→ **TASK DESCRIPTION**:
Exclude the pictures, then repeat exactly each line from the one containing "Select the first HANAR order entry" to the final line of the records that follow.
(EXERCISE DATA begins)
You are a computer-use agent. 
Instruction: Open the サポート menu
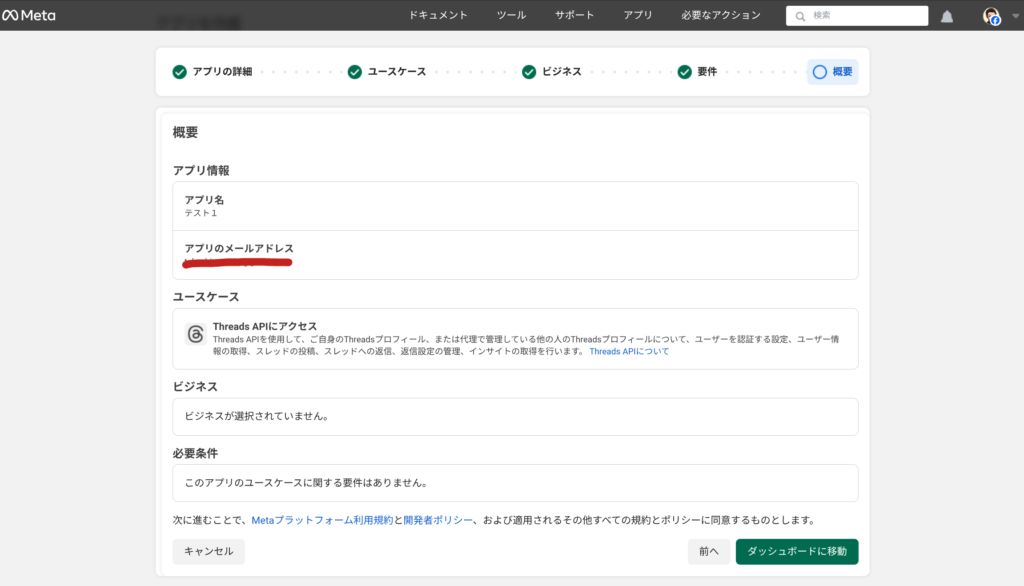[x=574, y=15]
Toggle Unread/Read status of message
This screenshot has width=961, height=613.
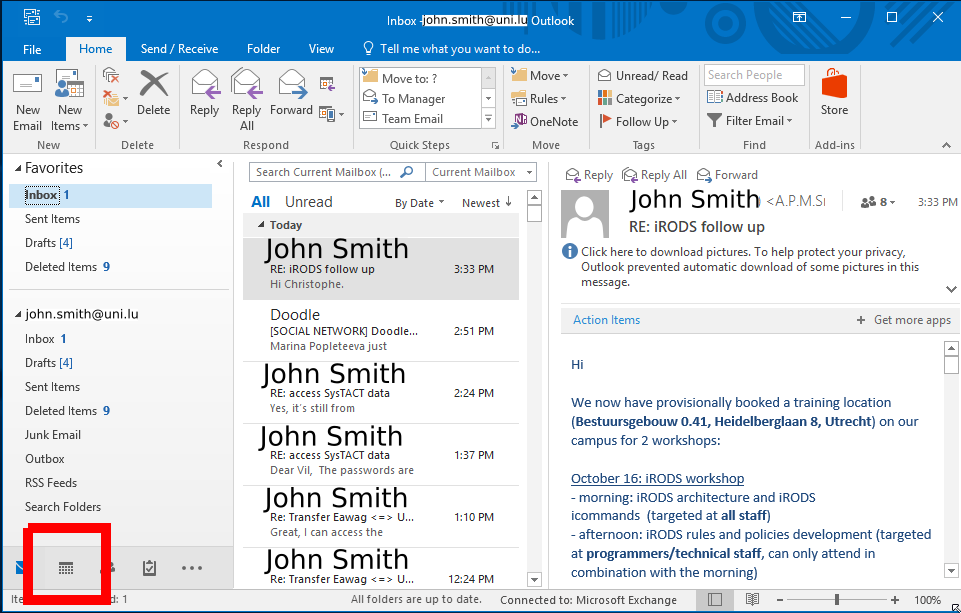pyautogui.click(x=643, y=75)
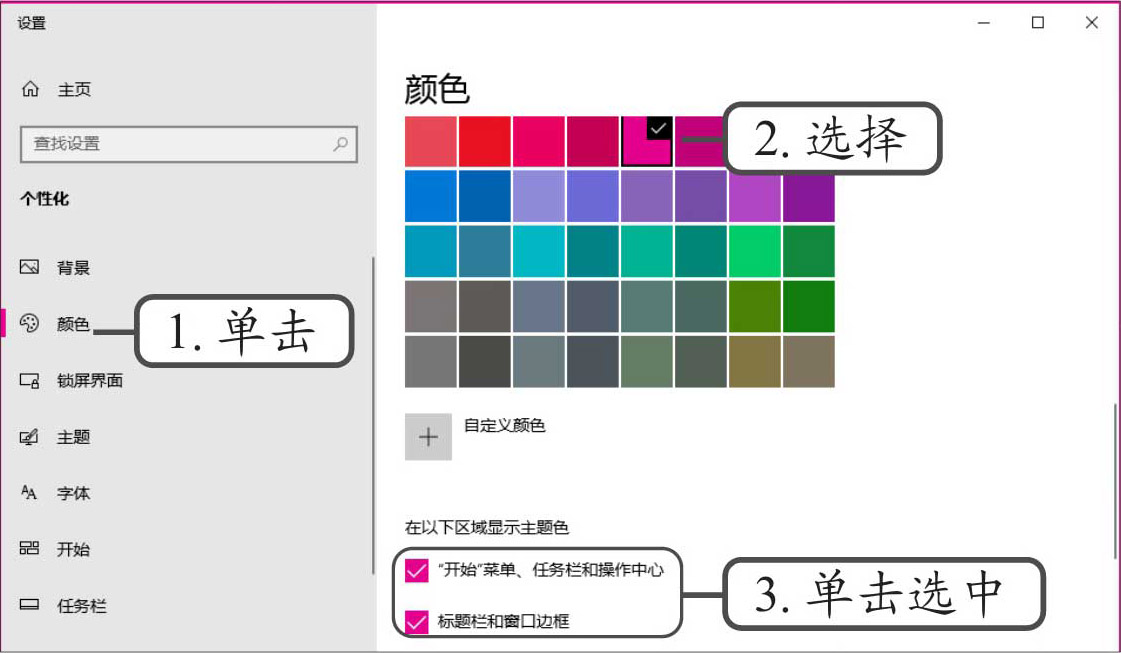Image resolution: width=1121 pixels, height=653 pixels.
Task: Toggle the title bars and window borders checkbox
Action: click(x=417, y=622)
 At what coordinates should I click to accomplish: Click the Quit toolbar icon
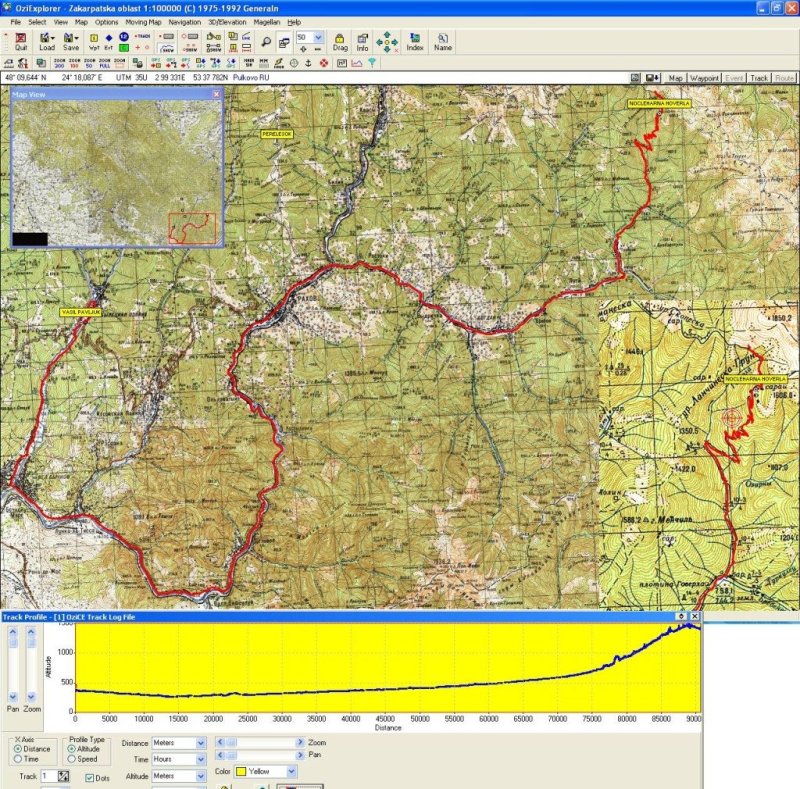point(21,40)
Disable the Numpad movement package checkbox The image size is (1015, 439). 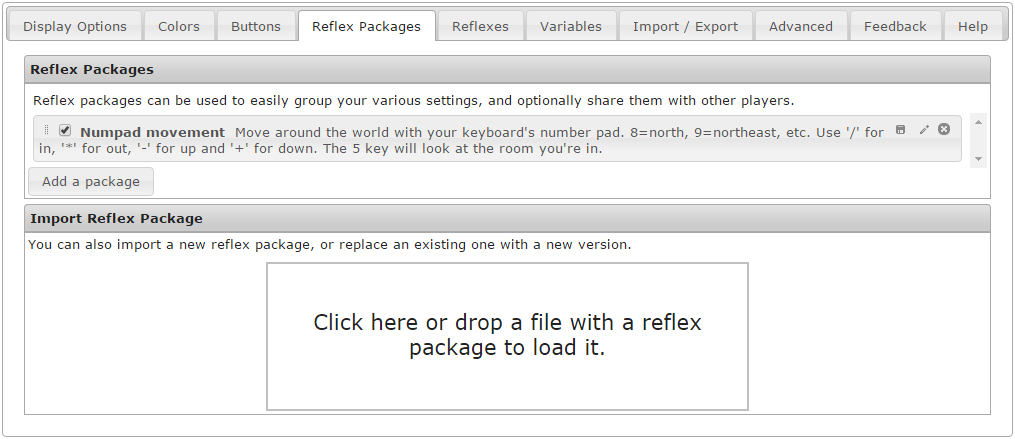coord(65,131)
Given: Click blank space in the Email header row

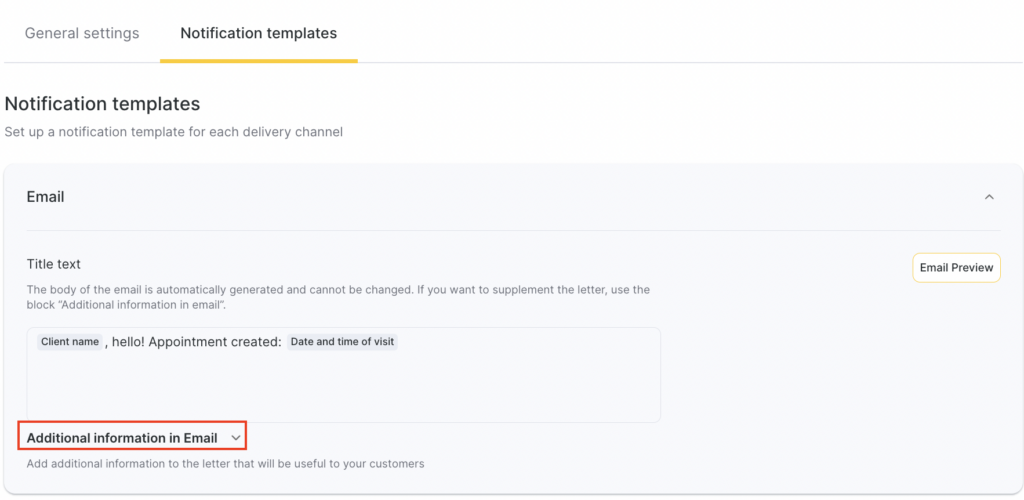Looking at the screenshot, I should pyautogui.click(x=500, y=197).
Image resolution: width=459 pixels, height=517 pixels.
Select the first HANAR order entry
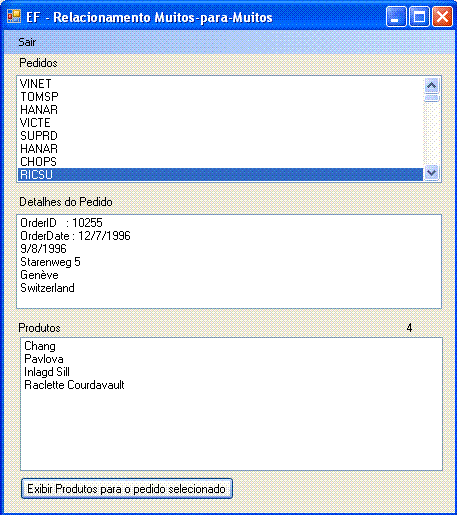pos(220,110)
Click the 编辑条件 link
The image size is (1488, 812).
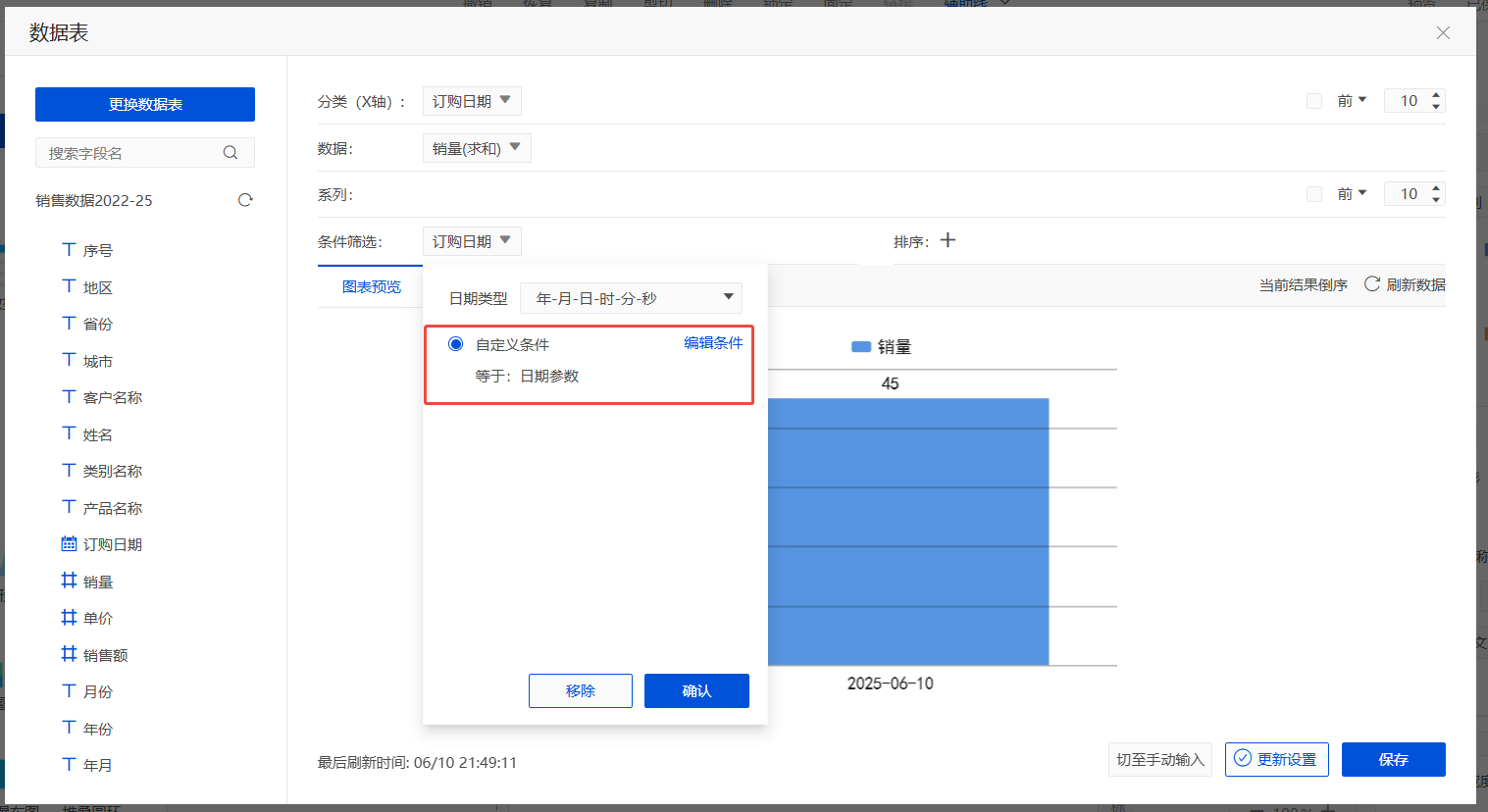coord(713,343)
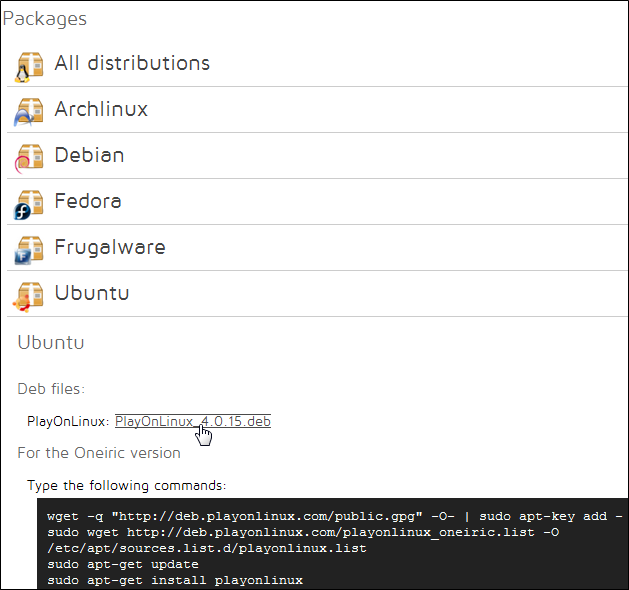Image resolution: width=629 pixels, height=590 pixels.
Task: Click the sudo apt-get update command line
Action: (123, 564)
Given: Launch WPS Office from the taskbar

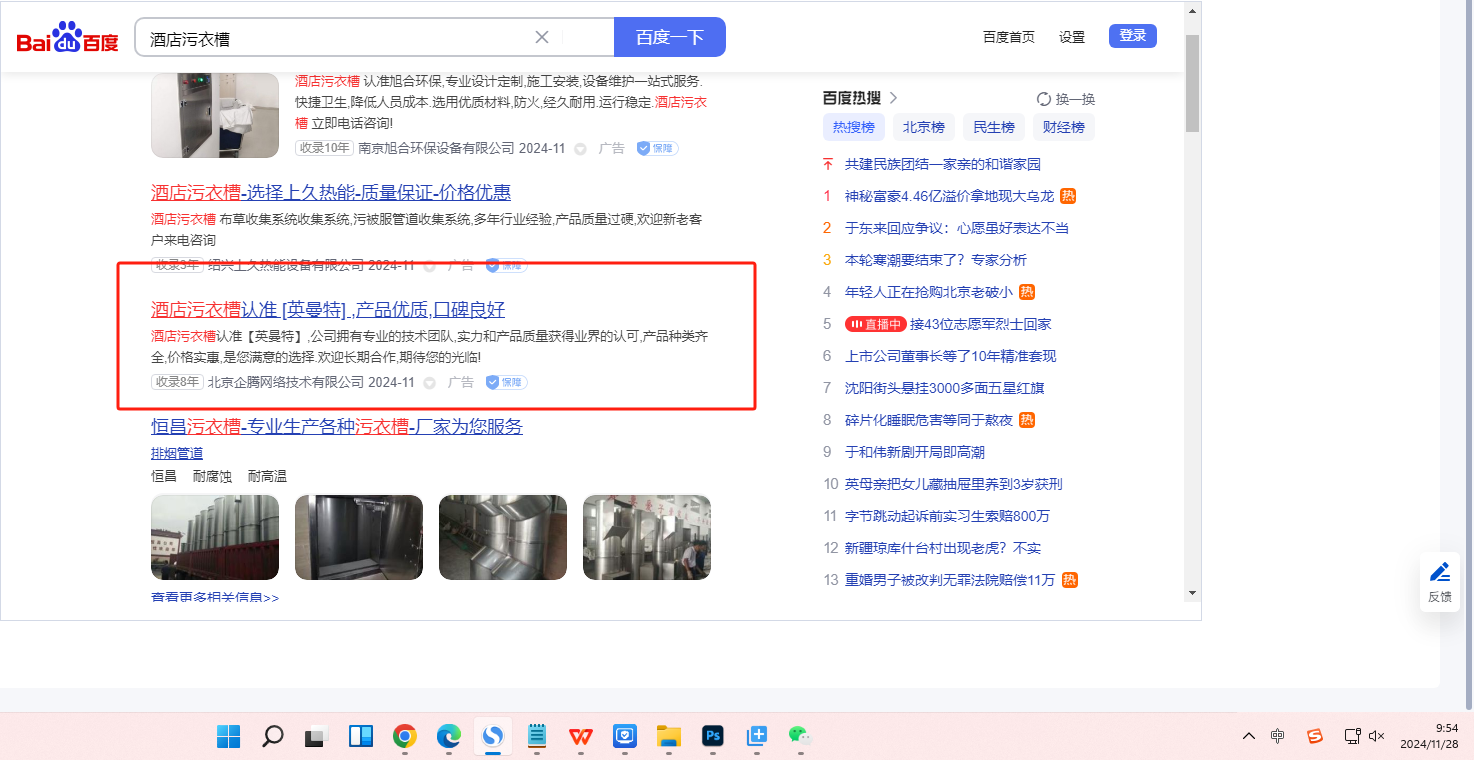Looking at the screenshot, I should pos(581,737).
(EXERCISE DATA ends)
→ **TASK RESULT**:
Select the first HANAR order entry
pos(220,110)
Click the 编辑条件 link
The image size is (1488, 812).
coord(713,343)
Image resolution: width=629 pixels, height=590 pixels.
Task: Click the sudo apt-get update command line
Action: (123, 564)
Given: Launch WPS Office from the taskbar

Looking at the screenshot, I should pos(581,737).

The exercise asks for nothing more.